WASHINGTON (AP) - Now that it’s clear his Miami Marlins’ last game of the season will be completely meaningless in the standings - for his team, for the opponent, and for everyone else - manager Don Mattingly is handing over control to Martin Prado.
For the 2016 finale on Sunday, Prado will have double duty, playing third base and running the Marlins as their skipper-for-a-day against the Washington Nationals.
“If it’s a game that’s not doing anything, we let a player manage. Basically, somebody will be a pitching coach, somebody will be a hitting coach. It’s more of a fun thing than anything else. We’ll have to talk to the other team, let the umpires know, things like that,” Mattingly explained. “But it’s nothing that you’re going to do anything to disrespect the game or anything else. It’s just a matter of letting the guys have some fun.”
While the Marlins already had been eliminated before Saturday’s 2-1 loss to Washington, the Nationals didn’t clinch home-field advantage for their NL Division Series until the next-to-last day of the regular season. But with that accomplished, Sunday’s outcome does not matter to either team.

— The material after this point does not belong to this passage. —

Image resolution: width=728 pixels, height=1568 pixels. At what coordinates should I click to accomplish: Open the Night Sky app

Mattingly wasn’t sure which players would assist Prado but said, “He’s got to have his crew.”
On Saturday, Bryce Harper delivered an RBI single, rookie Trea Turner hit his 13th homer and stole his 32nd base, and Tanner Roark tuned up for the playoffs with 5 2/3 innings of one-run ball.

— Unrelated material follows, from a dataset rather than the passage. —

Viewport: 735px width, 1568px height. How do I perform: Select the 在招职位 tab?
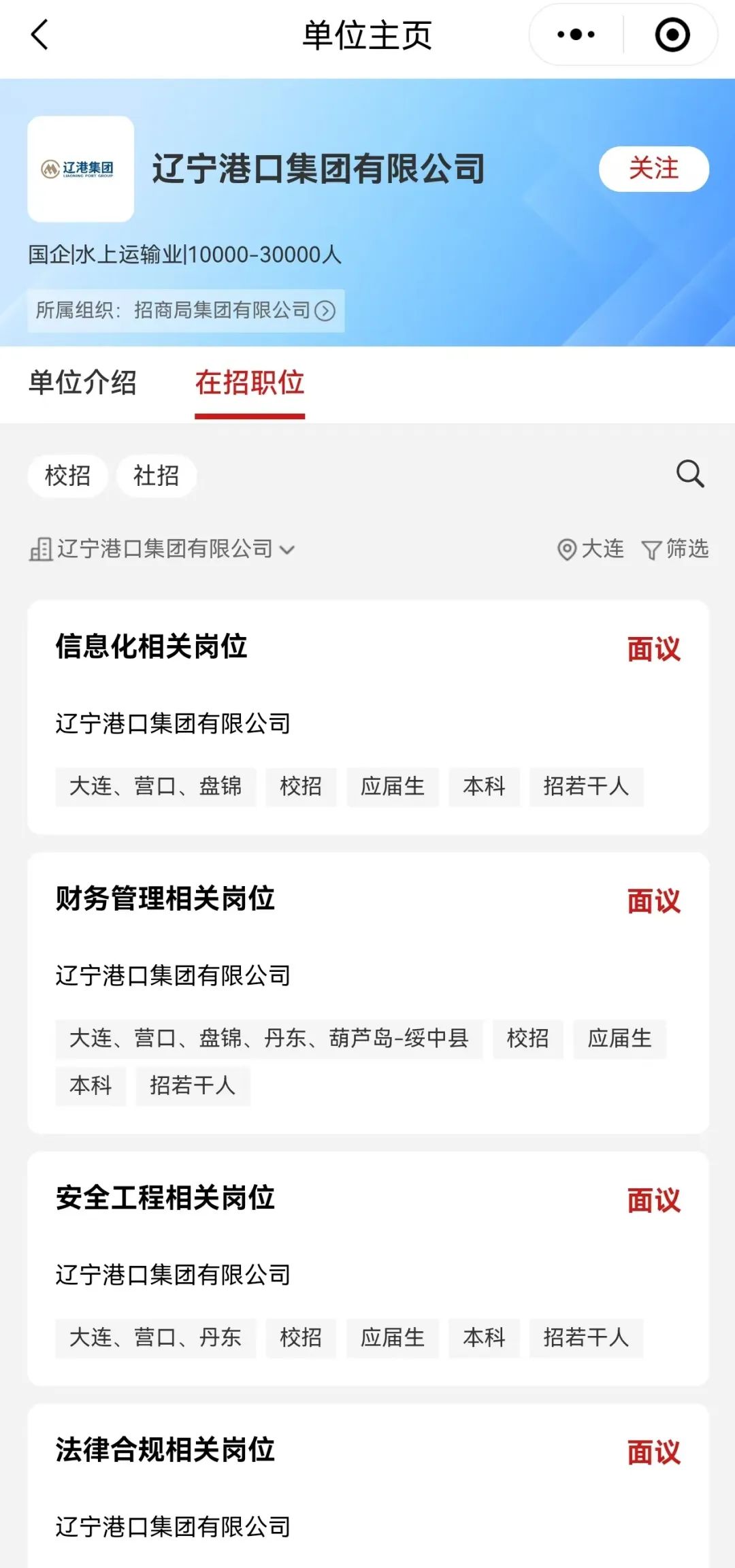coord(249,383)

NL East champion Washington’s third trip to the postseason in five years will begin Friday in the nation’s capital against the NL West champion Los Angeles Dodgers, with Max Scherzer slated to face Clayton Kershaw. Game 2 is the following day, before the best-of-five NLDS shifts to L.A.
The Nationals, it turned out, didn’t need to beat the Marlins. The Dodgers’ 3-0 loss to the San Francisco Giants, assuring Washington of finishing with a better record than Los Angeles, was announced before the bottom of the seventh to the Nationals Park crowd of 31,635, which responded with a standing ovation.
While home field might not seem like a big deal in a short series, Nationals manager Dusty Baker figured it was important in this instance.
That’s because the Dodgers went 53-28 at home, a .654 winning percentage, but are only 38-42 on the road, .475.
“They’re under .500 on the road and way over .500 at home. So which one would you suggest?” Baker said. “I’m not a numbers man, exactly, but I think it would be to our best interest - give us the best chance - to have them come here, versus us going there.”
Roark (16-10), lined up to pitch Game 2 against the Dodgers, allowed Miami only three hits, including Chris Johnson’s RBI single to right in the sixth. Mark Melancon got the last four outs for his 46th save.
Turner singled and came around to score on Harper’s line drive up the middle in the first inning, then delivered a solo shot off Wei-Yin Chen (5-5) in the fifth.
CHEN’S SEASON
Chen gave up two runs and six hits in five innings and finished 2016 with a 4.96 ERA in 123 1/3 innings across 22 starts. He went on the DL with a strained left elbow on July 25, returning Sept. 19 and made three starts the rest of the way. “It’s obviously helped establish that he’s healthy. Been able to bounce back,” Mattingly said.
SITTING STANTON
Marlins RF Giancarlo Stanton was out of the starting lineup Saturday, and will be on Sunday, too, Mattingly said, to make sure the slugger does not enter the offseason hurt. Stanton was sidelined with a groin injury into September. “He may get an at-bat, a pinch-hit, or something like that. He still wasn’t playing at 100 percent,” Mattingly explained, “and once the games were meaningless, it’s harder to take a chance on him having to rehab during the winter.”
UP NEXT
Marlins: RHP Tom Koehler (9-13, 4.15 ERA) starts.
Nationals: RHP Scherzer takes a 19-7 record, 2.82 ERA and career-high 277 Ks into Sunday, chasing an NL Cy Young Award to add to the 2013 AL honor he won for Detroit while going 21-3. “That’s been the pinnacle for pitchers ever since I was in the game - and long before me. It would be forever: ’He’s a 20-game winner,’” Baker said. Expounding on how he views pitchers’ stats, Baker said: “People put a lot of emphasis on ERA, which is good, but I put emphasis on wins for a guy that knows how to win.”